Exclusive

By Scott Wright

SCOT JCB (Holdings), the Glasgow-based plant company, has declared confidence in its growth prospects after challenges arising from Covid-19 caused turnover and profits to tumble in its latest financial year.

The family-owned company, which supplies machinery to the construction, engineering and agriculture sectors, highlighted the effects of lockdown as profits fell by nearly 30 per cent to £2.76 million in the year ended December 31. Turnover dropped by almost one-third to £120.6m.

The downturn in sales, which came after the Scottish construction industry was placed into lockdown last March, led the business to shed 15% of its headcount.

However, a resurgence in demand since coronavirus restrictions eased has resulted in staff numbers recovering, with the company doubling its apprentice intake from its usual nine per year to 18. It now has 36 apprentice engineers on its books, while its overall headcount is back to around 300 – almost in line with the position before coronavirus struck.

Led by brothers and joint managing directors Iain and Robin Bryant, Scot JCB operates from 17 depots across Scotland and the north of England. The company supplies equipment such as diggers, excavators and tractors, in addition to providing parts and servicing.

Speaking to The Herald, Iain Bryant said that the period covered by the latest accounts “was a very tough year”, especially when “all sales in construction stopped” during a two-month lockdown period that began in March of last year.

But he said the company’s Scot Agri division performed consistently well, with the sector continuing its role as an “essential” service in keeping the nation supplied amid the pandemic.

Iain Bryant said: “In agriculture the cows still need milked, whether it is Covid or not, so the machines had to keep running.
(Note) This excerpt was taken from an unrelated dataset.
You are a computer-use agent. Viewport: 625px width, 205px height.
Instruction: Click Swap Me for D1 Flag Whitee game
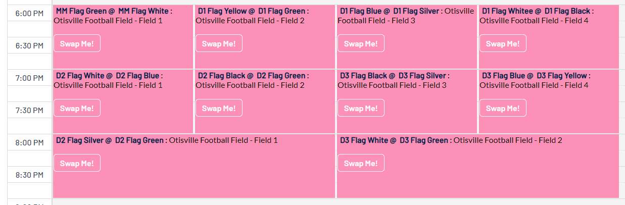pos(503,43)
“Considering where we were in March, when the first lockdown came into place and construction in Scotland was forced to stop completely, to finish the year where we did, we were pretty pleased. It was a very hard year. To end up with the turnover we have got and the profit we have got, I think the business did really well.”

He added: “There was a bit of a bounce back in the last three months of the year, which helped as construction finally got going.”

The Bryant brothers said demand from the housebuilding, civil engineering and agriculture sectors is currently strong, and expect the trend to continue, although they remain “vigilant” over the potential impact of rising coronavirus infection rates.

But they said the company is not immune from well-documented disruption to the supply chain, which is currently causing a shortage of products and materials across a raft of industries.

In the case of Scot JCB, the main impact is the lead time in receiving machinery ordered from JCB because the plant equipment giant is dealing with shortages of key components.

Robin Bryant said: “They (JCB) are struggling with their supply chain to try and get the components they need to build machines.

“Although they have done an amazing job, and it has not been as bad as some of the horror stories you hear in other industries… it has definitely hurt them. We could have sold a lot more product, but we haven’t been able to get the supply.”

Iain Bryant added: “There has been a big increase in demand. We just haven’t had our usual stock levels because of component shortages. That has really hampered us this year. The demand is strong, be it for construction or agriculture goods.”

Comment on the outlook, Iain Bryant said it is “positive and it is going to continue”, highlighting strong demand from the housebuilding, civil engineering and agriculture sectors.

The company said it is confident of meeting its targets for turnover and profit for the current year, during which it hopes to return to pre-pandemic levels. Much of the machinery it now provides is electrical.